• **Task item**: Going down the listing below, print exactly each line from the one with "The width and height of the screenshot is (974, 628)." up to and including the one with "You are a computer-use agent. This", and skip the rest.

• **Source data**:
========================================

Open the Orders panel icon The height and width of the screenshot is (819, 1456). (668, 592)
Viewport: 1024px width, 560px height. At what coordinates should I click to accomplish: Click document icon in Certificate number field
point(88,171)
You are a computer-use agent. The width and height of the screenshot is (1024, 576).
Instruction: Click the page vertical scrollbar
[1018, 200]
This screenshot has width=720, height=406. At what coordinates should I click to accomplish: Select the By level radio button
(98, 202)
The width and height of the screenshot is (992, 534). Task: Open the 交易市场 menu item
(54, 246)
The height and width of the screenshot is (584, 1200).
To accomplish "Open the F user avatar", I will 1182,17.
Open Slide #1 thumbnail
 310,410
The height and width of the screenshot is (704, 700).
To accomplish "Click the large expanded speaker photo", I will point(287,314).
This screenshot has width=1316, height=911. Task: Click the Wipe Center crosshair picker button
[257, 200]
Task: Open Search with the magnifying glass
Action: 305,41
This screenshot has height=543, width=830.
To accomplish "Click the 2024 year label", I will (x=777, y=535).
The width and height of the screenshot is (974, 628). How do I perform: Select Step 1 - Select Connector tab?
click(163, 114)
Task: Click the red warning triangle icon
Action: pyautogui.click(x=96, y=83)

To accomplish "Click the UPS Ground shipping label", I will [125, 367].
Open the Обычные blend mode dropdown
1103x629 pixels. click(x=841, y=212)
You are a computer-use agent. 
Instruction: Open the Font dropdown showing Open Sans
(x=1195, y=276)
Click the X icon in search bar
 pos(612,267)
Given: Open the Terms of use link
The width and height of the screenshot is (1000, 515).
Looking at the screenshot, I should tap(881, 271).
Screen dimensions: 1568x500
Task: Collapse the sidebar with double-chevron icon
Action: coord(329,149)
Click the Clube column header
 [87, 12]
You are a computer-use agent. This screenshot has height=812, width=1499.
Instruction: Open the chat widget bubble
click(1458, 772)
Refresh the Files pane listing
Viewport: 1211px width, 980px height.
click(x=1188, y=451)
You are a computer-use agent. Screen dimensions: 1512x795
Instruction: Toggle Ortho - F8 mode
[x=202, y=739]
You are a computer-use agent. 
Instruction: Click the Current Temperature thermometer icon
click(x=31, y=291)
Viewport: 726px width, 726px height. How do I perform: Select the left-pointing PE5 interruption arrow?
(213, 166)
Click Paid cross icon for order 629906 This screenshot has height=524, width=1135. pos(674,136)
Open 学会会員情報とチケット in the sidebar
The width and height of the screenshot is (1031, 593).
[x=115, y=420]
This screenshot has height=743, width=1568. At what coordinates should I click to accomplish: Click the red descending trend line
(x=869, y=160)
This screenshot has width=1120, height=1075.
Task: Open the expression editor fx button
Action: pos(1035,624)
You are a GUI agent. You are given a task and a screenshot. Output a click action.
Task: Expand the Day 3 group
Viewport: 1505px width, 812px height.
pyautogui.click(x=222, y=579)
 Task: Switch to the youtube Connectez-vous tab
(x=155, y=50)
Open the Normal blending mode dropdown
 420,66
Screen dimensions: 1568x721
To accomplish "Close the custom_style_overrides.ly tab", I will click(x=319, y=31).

========================================

• **Response**:
The width and height of the screenshot is (974, 628). How do I perform: Select Step 1 - Select Connector tab?
click(163, 114)
Task: Click the red warning triangle icon
Action: pyautogui.click(x=96, y=83)

To accomplish "Click the UPS Ground shipping label", I will [125, 367].
Open the Обычные blend mode dropdown
1103x629 pixels. click(x=841, y=212)
You are a computer-use agent. 
Instruction: Open the Font dropdown showing Open Sans
(x=1195, y=276)
Click the X icon in search bar
 pos(612,267)
Given: Open the Terms of use link
The width and height of the screenshot is (1000, 515).
Looking at the screenshot, I should tap(881, 271).
Screen dimensions: 1568x500
Task: Collapse the sidebar with double-chevron icon
Action: coord(329,149)
Click the Clube column header
 [87, 12]
You are a computer-use agent. This screenshot has height=812, width=1499.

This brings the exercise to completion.